Work required |
Copy the rows below word for word, but leave the pictures out of your answer.

Supplied records |
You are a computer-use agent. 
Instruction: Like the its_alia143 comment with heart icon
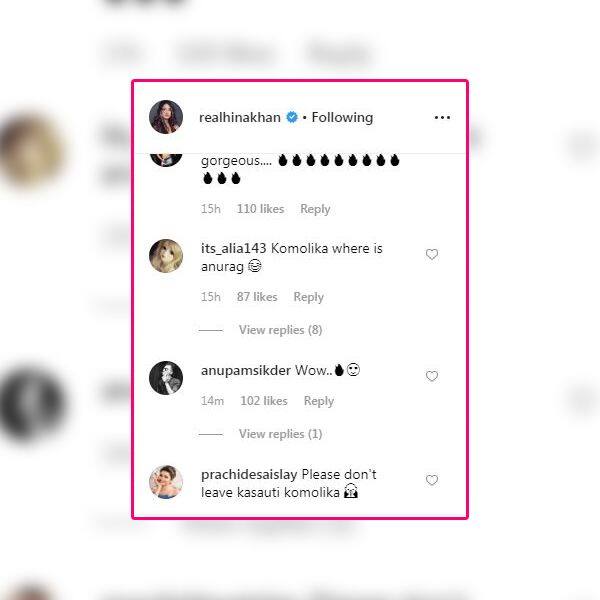coord(432,254)
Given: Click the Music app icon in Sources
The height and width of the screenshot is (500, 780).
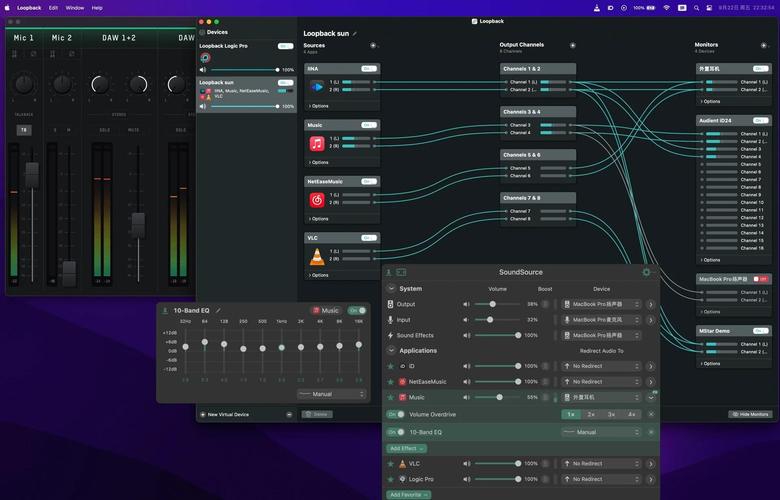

The solution |
You are a computer-use agent. 
Instruction: Like the its_alia143 comment with heart icon
coord(432,254)
Given: Click the Music app icon in Sources
The height and width of the screenshot is (500, 780).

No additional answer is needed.